• **TEXT PROVIDED**
--------------------

At the same time, companies also needed to move decision-making closer to the frontline teams and customers rather than concentrating authority entirely at the senior management levels, he said. He advised that leaders needed to balance stronger engagement with greater autonomy within organisations, allowing teams to respond faster to rapidly changing conditions while still operating within clear strategic boundaries.
He also warned against prioritising efficiency at the expense of resilience, noting that companies needed to maintain “slack” resources such as excess inventory, reserve capacity, and cross-trained employees in order to withstand shocks. “You cannot be fully efficient and yet be resilient.”
Facing disruption
In his keynote, INSEAD Singapore Unilever Chaired Professor of Marketing Paddy Padmanabhan said that the biggest risk companies faced today was not technology itself, but the failure of leaders to rethink how their businesses operated before competitors disrupted them.
Speaking on the rise of AI and digital disruption, he said that many executives were grappling with the same question of whether emerging technologies would allow new players to do existing business models “completely differently” and create greater value in the process.

--------------------

• **DATA SHOWN**
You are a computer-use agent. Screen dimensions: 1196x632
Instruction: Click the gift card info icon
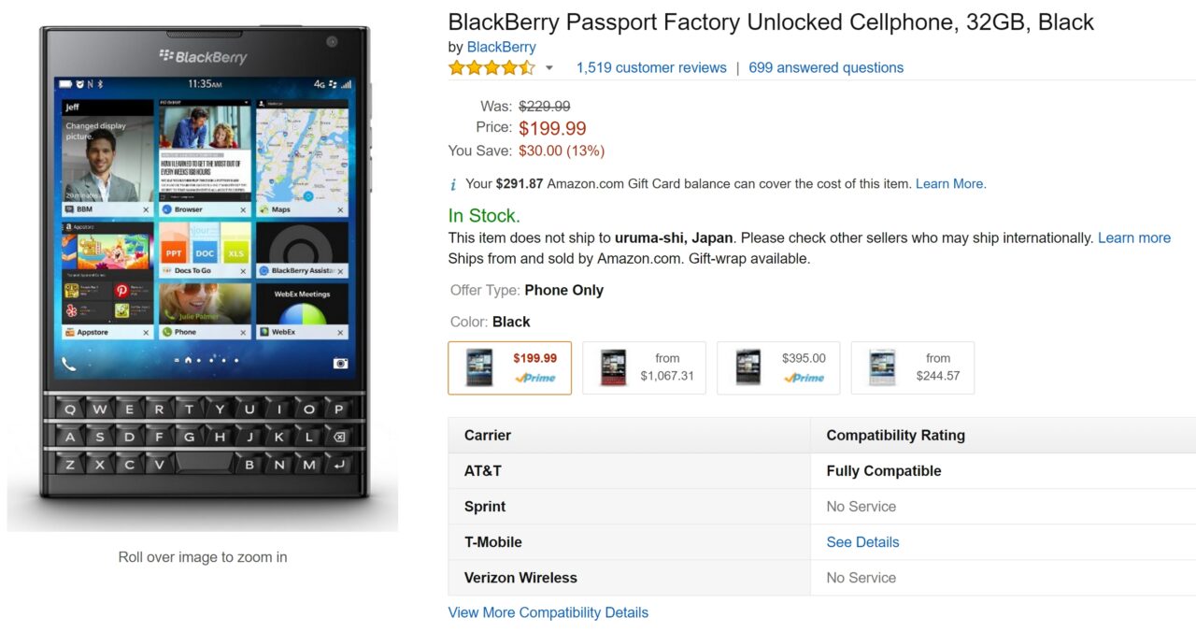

--------------------

• **THINGS TO DO**
(a) Please transcribe the article on leadership and disruption, starting with "Facing disruption" and going on through "competitors disrupted them.".
(b) Go on with the article on leadership and disruption, picking up after its last sentence.
The lines have no connection to the article on leadership and disruption.

• **RESPONSES TO THE TASKS**
(a)
Facing disruption
In his keynote, INSEAD Singapore Unilever Chaired Professor of Marketing Paddy Padmanabhan said that the biggest risk companies faced today was not technology itself, but the failure of leaders to rethink how their businesses operated before competitors disrupted them.

(b)
He reflected on a conversation with the CEO of a German chemicals company in 2018, before the current AI boom, where the executive had already been overwhelmed by rapid technological changes such as blockchain, cloud computing, IoT, and additive manufacturing. “What Gupta (the German company’s CEO) was worried about was, might someone use all the things that were available in 2018 that were not available in 2017 to do the things that he was doing in 2017, but now do it completely differently?”
Padmanabhan noted that now, the same anxiety surrounded AI, where leaders were increasingly questioning whether competitors could use the technology to radically reshape industries, customer experiences, and value creation.
Using examples like Uber, Airbnb, Amazon, and the iPhone’s disruption of Nokia, Padmanabhan explained that technology itself was rarely the final objective. Its importance instead lay in enabling companies to redesign how their existing services were delivered. “Technology is rarely an end in itself. Technology most often is the means to an end.”
Padmanabhan also warned that successful companies and executives often became trapped by their own past achievements, focusing excessively on execution while neglecting experimentation and long-term reinvention.
He further discussed research conducted with senior executives at INSEAD, where findings showed that organisations often rewarded “doers” while sidelining employees who questioned established systems or explored alternative models. He stressed that leaders needed to balance operational execution with exploration and experimentation, noting that businesses that focused only on efficiency and short-term delivery risked becoming vulnerable to disruption.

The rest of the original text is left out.